The idea behind the transplant is simple. In type I diabetes, the patient's own immune system turns on the beta cells that produce insulin, the hormone that breaks down the glucose we eat in food. Eventually, the immune cells will virtually eliminate all of the body's beta cells, and glucose levels will start to climb. Researchers believe that the trigger for this attack lies somewhere within the immune cells, so one possible treatment for the disease may be to wipe out the entire existing immune system and replace it with a fresh one, derived from stem cells without this destructive trait. (See pictures from an X-Ray studio.)

That's the strategy that Voltarelli's team tested. First, they carefully extracted a population of immune stem cells from the bone marrow of each diabetes patient. Then each person was treated with radiation, similar to the regimen that cancer patients receive, in order to destroy the immune system. Afterward, each patient received his own stem cells back by injection. The scientists traced blood levels of a protein, C-peptide, that beta cells produce, in order to confirm that whatever remaining beta cells the patient had were now able to grow again and repopulate the pancreas — and produce insulin. Sure enough, levels of C-peptide rose in 20 of the 23 patients; 12 were able to stay off insulin therapy for three years, and eight needed only intermittent help from insulin treatments during the five-year study period. On average, the patients remained free of insulin injections for 31 months.

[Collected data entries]

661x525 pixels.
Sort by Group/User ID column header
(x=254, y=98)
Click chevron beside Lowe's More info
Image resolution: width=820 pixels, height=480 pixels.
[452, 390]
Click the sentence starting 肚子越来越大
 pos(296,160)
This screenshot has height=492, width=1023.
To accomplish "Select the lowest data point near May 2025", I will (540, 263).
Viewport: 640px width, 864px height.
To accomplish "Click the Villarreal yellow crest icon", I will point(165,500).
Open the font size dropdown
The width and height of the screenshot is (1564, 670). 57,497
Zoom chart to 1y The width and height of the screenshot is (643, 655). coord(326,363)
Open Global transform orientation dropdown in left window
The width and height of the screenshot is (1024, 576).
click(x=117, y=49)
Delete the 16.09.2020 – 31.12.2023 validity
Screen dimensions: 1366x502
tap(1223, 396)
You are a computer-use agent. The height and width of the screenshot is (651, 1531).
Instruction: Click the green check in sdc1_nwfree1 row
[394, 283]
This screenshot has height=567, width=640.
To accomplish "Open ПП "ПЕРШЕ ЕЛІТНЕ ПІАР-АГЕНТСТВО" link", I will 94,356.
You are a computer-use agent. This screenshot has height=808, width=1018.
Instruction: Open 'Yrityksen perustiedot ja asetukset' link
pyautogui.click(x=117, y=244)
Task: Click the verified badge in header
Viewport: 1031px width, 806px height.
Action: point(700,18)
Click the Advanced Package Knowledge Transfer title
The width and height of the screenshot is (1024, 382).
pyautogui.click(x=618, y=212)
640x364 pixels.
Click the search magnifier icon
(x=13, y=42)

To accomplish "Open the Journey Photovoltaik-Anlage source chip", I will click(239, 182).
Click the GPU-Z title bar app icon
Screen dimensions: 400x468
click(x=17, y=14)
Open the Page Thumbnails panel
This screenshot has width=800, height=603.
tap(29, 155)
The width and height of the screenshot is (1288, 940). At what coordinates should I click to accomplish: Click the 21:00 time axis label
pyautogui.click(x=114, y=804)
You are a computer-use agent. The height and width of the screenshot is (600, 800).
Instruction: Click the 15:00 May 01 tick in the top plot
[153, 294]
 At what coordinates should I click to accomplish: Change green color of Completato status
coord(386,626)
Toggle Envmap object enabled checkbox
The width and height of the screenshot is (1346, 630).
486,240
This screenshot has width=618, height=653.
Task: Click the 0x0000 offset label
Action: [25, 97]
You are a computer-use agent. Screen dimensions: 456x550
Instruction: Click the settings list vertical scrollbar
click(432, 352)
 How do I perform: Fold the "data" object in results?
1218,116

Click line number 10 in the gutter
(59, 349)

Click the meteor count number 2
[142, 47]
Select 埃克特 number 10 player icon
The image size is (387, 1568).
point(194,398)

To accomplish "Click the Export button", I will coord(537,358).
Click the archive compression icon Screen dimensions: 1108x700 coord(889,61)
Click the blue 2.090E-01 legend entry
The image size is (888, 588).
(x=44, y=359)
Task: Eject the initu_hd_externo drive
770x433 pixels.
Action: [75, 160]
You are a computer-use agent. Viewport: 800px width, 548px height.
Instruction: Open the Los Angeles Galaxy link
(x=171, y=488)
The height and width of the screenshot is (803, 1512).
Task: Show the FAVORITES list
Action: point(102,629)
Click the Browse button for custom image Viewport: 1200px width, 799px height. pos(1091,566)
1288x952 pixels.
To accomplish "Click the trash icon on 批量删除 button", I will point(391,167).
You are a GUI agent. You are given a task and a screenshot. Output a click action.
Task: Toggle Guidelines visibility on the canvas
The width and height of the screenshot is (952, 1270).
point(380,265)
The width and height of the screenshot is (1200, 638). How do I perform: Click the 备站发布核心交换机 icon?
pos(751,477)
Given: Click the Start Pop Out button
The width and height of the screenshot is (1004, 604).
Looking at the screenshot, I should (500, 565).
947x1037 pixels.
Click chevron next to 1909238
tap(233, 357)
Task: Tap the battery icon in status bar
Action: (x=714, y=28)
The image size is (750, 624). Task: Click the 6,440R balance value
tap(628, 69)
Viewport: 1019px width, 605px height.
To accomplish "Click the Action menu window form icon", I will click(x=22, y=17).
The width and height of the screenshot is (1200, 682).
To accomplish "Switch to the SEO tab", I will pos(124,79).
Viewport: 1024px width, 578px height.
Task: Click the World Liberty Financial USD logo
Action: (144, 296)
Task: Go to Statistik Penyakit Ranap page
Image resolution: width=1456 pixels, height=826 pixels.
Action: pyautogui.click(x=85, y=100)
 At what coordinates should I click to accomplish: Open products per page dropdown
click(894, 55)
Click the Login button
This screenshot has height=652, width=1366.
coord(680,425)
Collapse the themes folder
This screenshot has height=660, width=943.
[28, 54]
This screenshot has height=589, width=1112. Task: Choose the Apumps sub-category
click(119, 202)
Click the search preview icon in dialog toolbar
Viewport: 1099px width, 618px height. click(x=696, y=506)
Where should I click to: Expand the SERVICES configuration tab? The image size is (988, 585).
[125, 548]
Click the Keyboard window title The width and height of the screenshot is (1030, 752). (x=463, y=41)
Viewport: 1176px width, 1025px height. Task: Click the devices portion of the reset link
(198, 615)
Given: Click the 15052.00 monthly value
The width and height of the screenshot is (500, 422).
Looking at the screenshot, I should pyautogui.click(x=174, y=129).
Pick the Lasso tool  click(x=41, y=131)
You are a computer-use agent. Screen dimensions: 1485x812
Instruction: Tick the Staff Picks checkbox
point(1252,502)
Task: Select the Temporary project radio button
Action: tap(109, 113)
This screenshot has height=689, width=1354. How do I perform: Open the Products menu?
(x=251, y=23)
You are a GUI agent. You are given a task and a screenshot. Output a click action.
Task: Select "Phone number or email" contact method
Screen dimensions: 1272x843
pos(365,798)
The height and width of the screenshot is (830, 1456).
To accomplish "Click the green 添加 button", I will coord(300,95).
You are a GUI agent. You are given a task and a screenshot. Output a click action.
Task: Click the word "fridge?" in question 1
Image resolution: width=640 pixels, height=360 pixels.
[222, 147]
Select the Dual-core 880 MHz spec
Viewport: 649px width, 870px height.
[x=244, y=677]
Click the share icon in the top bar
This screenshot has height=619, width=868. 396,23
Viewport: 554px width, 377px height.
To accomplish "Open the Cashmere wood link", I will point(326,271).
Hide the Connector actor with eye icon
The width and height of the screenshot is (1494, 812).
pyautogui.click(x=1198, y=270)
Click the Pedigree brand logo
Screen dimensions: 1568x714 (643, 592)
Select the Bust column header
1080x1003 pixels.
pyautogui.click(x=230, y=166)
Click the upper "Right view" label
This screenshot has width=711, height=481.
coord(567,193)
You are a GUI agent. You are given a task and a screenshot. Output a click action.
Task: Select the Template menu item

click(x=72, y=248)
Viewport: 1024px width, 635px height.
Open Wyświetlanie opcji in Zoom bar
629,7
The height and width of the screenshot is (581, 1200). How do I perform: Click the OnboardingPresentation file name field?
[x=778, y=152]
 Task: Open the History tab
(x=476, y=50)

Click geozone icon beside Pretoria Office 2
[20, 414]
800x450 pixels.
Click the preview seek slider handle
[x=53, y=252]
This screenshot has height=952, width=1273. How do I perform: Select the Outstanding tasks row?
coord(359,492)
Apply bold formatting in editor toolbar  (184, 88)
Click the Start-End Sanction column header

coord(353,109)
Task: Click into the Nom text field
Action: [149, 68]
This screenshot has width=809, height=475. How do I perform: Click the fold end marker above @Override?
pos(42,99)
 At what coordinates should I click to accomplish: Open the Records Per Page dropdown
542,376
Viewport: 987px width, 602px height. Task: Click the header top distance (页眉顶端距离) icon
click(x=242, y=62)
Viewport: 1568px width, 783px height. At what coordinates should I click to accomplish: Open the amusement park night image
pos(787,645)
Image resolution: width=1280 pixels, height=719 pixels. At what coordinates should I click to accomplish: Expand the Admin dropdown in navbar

**TASK LIST:**
(1) In the passage on the diabetes stem cell transplant, rewrite the part starting at "The idea behind" and ending at "an X-Ray studio.)", putting "islet cells" in place of "beta cells".
(2) Write the next part of the text about the diabetes stem cell study, picking up right after its last sentence.

**ANSWERS PER TASK:**
(1)
The idea behind the transplant is simple. In type I diabetes, the patient's own immune system turns on the islet cells that produce insulin, the hormone that breaks down the glucose we eat in food. Eventually, the immune cells will virtually eliminate all of the body's islet cells, and glucose levels will start to climb. Researchers believe that the trigger for this attack lies somewhere within the immune cells, so one possible treatment for the disease may be to wipe out the entire existing immune system and replace it with a fresh one, derived from stem cells without this destructive trait. (See pictures from an X-Ray studio.)

(2)
That's a milestone in diabetes treatment. Type I diabetes patients are locked in a constant struggle to maintain their body's insulin levels. Since their beta cells no longer produce the hormone on their own, patients must supply it themselves with multiple injections throughout the day and night, or using an insulin pump that dispenses insulin automatically through a permanent tube under the skin. Voltarelli's stem cell strategy provides a life-changing alternative that would take the burden off the patient and put it back where it belongs, on the beta cells.

That's the theory. But some experts point out that, in practice, stem cell transplants are not always a home run. For one, transplantation is a grueling and toxic process in which a portion of the body's tissues — the immune system — is destroyed with dangerous radiation. Then, there is the question of timing. In most cases, patients with type 1 diabetes do not show symptoms of their disease — such as high blood sugar levels — until they have depleted their beta cell population considerably. Dr. David Nathan, director of the diabetes center at Massachusetts General Hospital, notes that at this point, there may not be enough beta cells remaining to seed a new population of insulin-growing cells, even with an infusion of stem cells to give them a more hospitable environment. "This study shows that it can work, but how long it will work is a question," he says. Previous studies have shown that after an immune cell transplant, beta cells vigorously produce insulin for about six months, and then start to die off, victims of the same immune attack that destroyed their predecessors.

Voltarelli's team, however, has managed to show that the stem cells can give long-lasting beta cells a chance to grow — at least ones that can produce insulin for about three years. Other researchers are pursuing intriguing new stem cell options, including stem cells that can be grown from a patient's own skin, which would eliminate the need for extracting immune stem cells from bone marrow. "Every door that we open leads to another door," says Burt. "All research is built by sitting on the shoulders of other studies. This trial is something that will contribute to and move the field of stem cell therapy forward." It is, as Burt says, a start.